573 Elton has demonstrated, prima facie, that it paid valuable consideration for the Premises. In this respect, it has submitted affidavits from Assaf Sanilovich, a principal of 573 Elton, and Drew Lontos, Esq., the attorney who represented 573 Elton in the purchase of the Premises, both of whom stated that 573 Elton paid M Zoarez $320,000 for the Premises. In addition, 573 Elton has submitted documents, including copies of cover pages and attached documents filed with the Office of City Register, showing that 573 Elton paid city and state real property transfer taxes, obtained a mortgage in the amount of $280,000 to finance a portion of the purchase, and thereafter obtained the discharge of a tax lien on the Premises.
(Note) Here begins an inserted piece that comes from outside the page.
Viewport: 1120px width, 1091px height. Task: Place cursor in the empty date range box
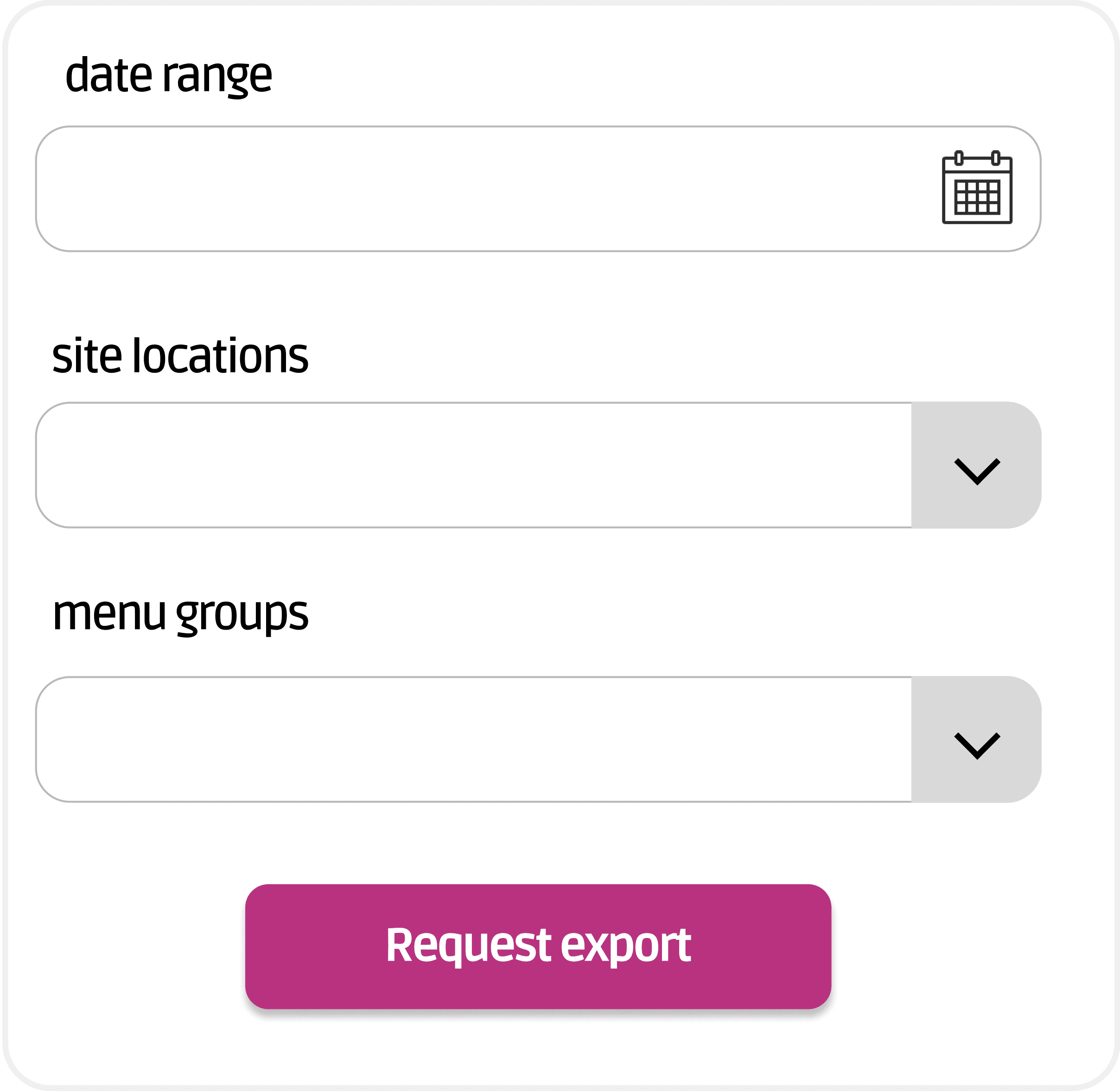538,189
Sunnyside does not submit any evidentiary facts that would raise an issue of fact with respect to the payment of valuable consideration and does not otherwise raise any legal challenge to the sufficiency 573 Elton's showing in this respect (see Nethaway v Bosch, 199 AD2d 654, 654 [3d Dept 1993]; Berger v Polizzotto, 148 AD2d 651, 652 [2d Dept 1989], lv denied 74 NY2d 612 [1989]; Pinnock v Rush, 2011 NY Slip Op 31678 [U] [Sup Ct, Queens County 2011]).[FN2]
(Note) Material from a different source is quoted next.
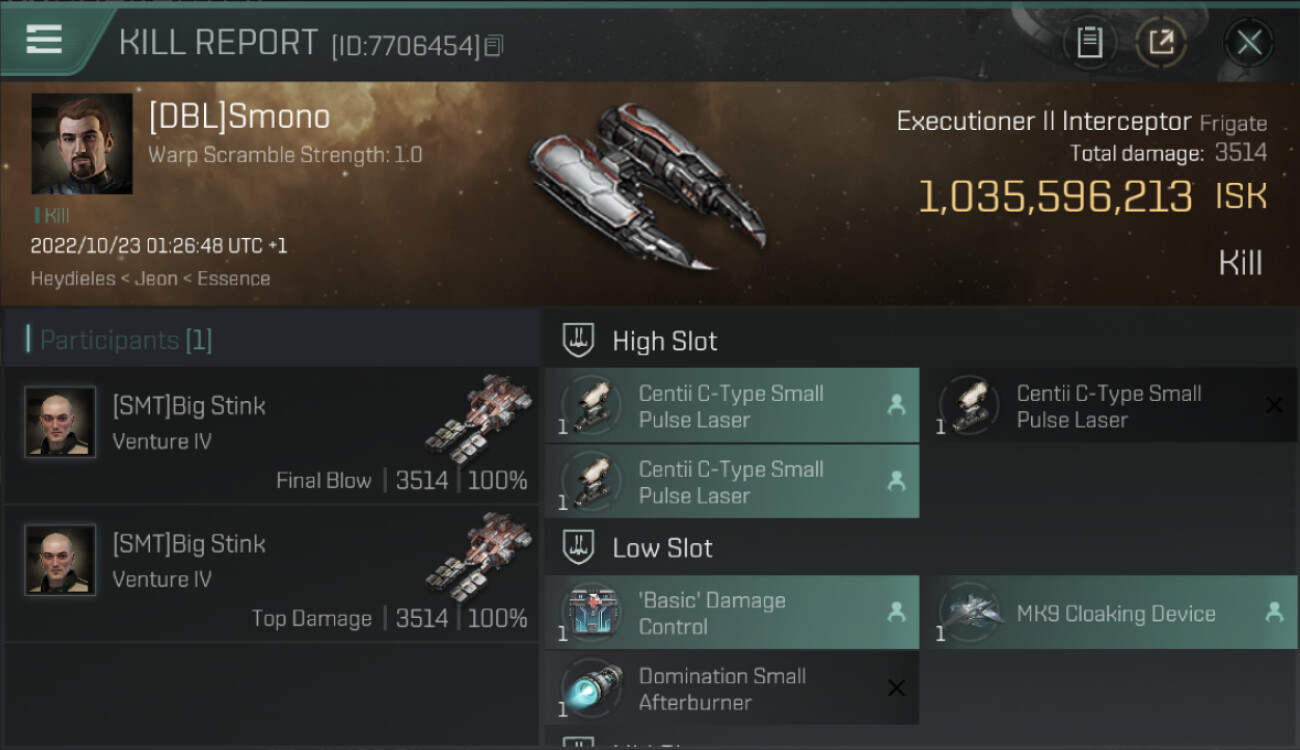1300x750 pixels.
Task: Select the Participants tab
Action: [x=126, y=340]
Through Sanilovich and Lonto's affidavits, 573 Elton has also demonstrated, prima facie, that it did not have notice of the Sunnyside contract or knowledge of any facts that would have required it to make inquiry (see Berger, 148 AD2d at 652; cf. Yen- Te Hsueh Chen, 243 AD2d at 709; Morrocoy Mar. v Altengarten, 120 AD2d 500, 500-501 [2d Dept 1986]).
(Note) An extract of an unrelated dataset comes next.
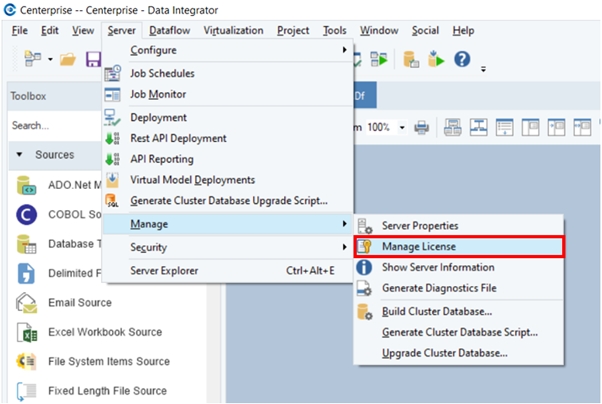Click Generate Cluster Database Script
The width and height of the screenshot is (602, 404).
[460, 332]
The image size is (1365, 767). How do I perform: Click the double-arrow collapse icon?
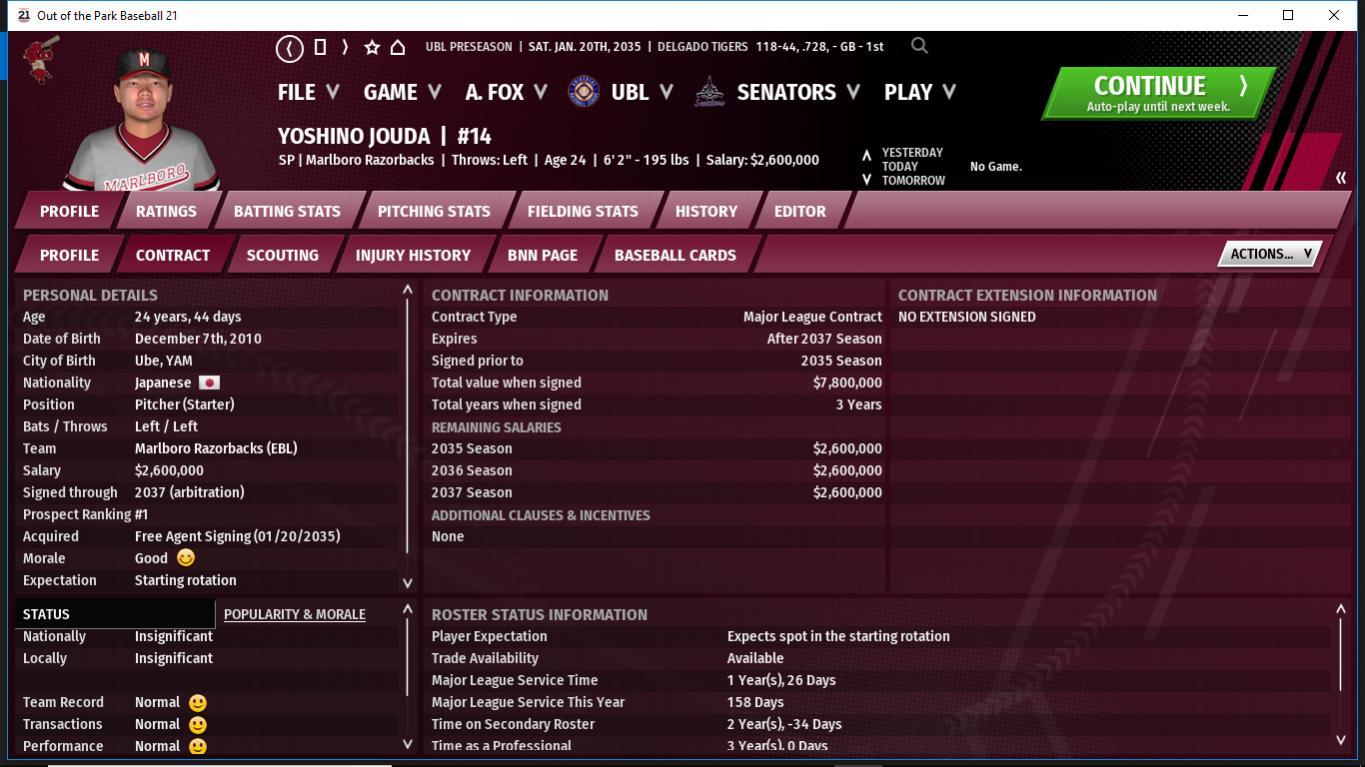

Based on deposition transcripts from the parties involved in the M Zoarez and 573 Elton sale that Sunnyside has attached to its supplemental opposition papers, Sunnyside argues that inconsistencies in the testimony are sufficient to demonstrate factual issues with respect to whether 573 Elton should have made further inquiry. The inconsistencies that Sunnyside points to relate to the dates when 573 Elton first learned that the Premises was for sale and when 573 Elton signed the contract of sale and down payment check. Sunnyside, however, has failed to explain how earlier knowledge that the property was for sale or an earlier date for signing the contract of sale in any way suggest that 573 Elton had or should have had knowledge that another purchaser had already entered into a contract with M [*5]Zoarez. These immaterial inconsistencies do not suggest that the testimony of 573 Elton's witnesses may not to be believed as a matter of law and the inconsistencies likewise do not warrant denial of the motion (see Westphal v Greyhound Lines, Inc., 32 AD3d 429, 430 [2d Dept 2006]; Rodriguez v Forest City Jay St. Assoc., 234 AD2d 68, 69-70 [1st Dept 1996]).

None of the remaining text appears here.